Alert July 28, 2009

FRB Issues Proposed Rules on Closed-End Mortgage Loans and HELOCs

The FRB issued proposed rules to amend the home-secured provisions of Regulation Z. The proposal calls for significant changes in the timing, format and content of disclosures for closed-end mortgage loans and home equity lines of credit. The proposal contains new limits on originator compensation that would effectively ban yield spread premiums. The proposal would also require lenders to include fees in the annual percentage rate calculation that are currently excluded, resulting in more loans being considered high cost or higher priced under the Truth in Lending Act. Below is a summary of the major provisions of the proposal.

Closed-End Mortgage Loans

  • At application, lenders would provide a new, one-page FRB publication on questions borrowers should ask about potentially risky loan features.
  • The following revisions to the TILA disclosures provided within three days of application would be made: (1) the calculation of the finance change and APR would be changed to capture most fees and costs paid by the borrower; (2) a new graph would be provided to borrowers showing how a borrower’s APR compares to the APRs of borrowers with excellent credit and to the APRs of borrower’s with impaired credit; (3) for adjustable rate mortgages, lenders would be required to show borrowers how their interest rate and monthly payments might change; (4) disclosures of total settlement charges would be made, similar to the same disclosures made on the Good Faith Estimate under the Real Estate Settlement Procedures Act; (4) borrowers would be given a summary of key loan features, such as loan term, amount and type; and (5) format changes would be made, including changes on type size, use of boldface for certain terms, placement of information, and highlighting certain information in a tabular format.
  • In addition to the early cost disclosures provided at application, lenders would be required to provide final TILA disclosures that borrowers must receive at least three days before the loan closing.
  • For ARMs, lenders would have to notify borrowers 60 days in advance of a change in their monthly payment (currently notice may be given 25 days in advance).
  • For payment option mortgage loans, lenders would have to provide monthly statements with information on the costs and effects of negatively-amortizing payments.
  • For forced-placed property insurance, lenders would have to provide notice to borrowers on the cost and coverage of such insurance at least 45 days before imposing a charge for the insurance.


  • The lengthy, multi-page, generic disclosure currently provided at application would be replaced with a new, one-page disclosure summarizing basic information and risks about HELOCs.
  • The disclosures of generic rates and terms provided within three days after receiving an application, would be replaced with a transaction-specific disclosure including information about rates and fees, payments and risks in a tabular form and presenting payment examples based on both the current and maximum interest rates.
  • At account opening, lenders would provide final disclosures in the same format as the disclosures provided within three days after application to facilitate comparison with the earlier disclosures.
  • Throughout the life of the account, lenders would provide enhanced periodic statements, showing the total amount of interest and fees charged for the statement period and year-to-date.
  • To the extent the terms of an account may be changed, lenders would have to notify borrowers 45 days in advance of making a change (currently notice may be given 15 days in advance).
  • Lenders would be prohibited from terminating an account for delinquency until a payment is more than 30 days late.
  • Additional requirements would be imposed on lenders regarding the reinstatement of suspended or reduced HELOCs, including requiring (1) additional information in notices of suspension or reduction about the ongoing right to request reinstatement and the lender’s obligation to investigate a request, and (2) requiring lenders to complete an investigation of a request within 30 days of receiving a request for reinstatement, and to give a notice of the investigation results to borrowers whose lines will not be reinstated.
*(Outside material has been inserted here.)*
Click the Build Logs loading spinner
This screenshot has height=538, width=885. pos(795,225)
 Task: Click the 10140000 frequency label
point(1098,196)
The proposal would establish a new safe harbor for suspending or reducing a line based on a “significant” decline in property value. For HELOCs with a combined loan-to-value ratio at origination of 90% or higher, a 5% decline in property value would be considered “significant.” The proposal also provides additional guidance regarding the information on which a lender may rely to take action based on a material change in the borrower’s financial circumstances, such as the type of credit report information that would be appropriate to consider.

All Mortgage Loan Transactions

  • Payments to a mortgage broker or a lender’s loan officer based on the loan’s interest rate or other terms would be prohibited.
  • Mortgage brokers and loan officers would be prohibited from “steering” borrowers to a lender offering less favorable terms in order to increase the broker’s or loan officer’s compensation.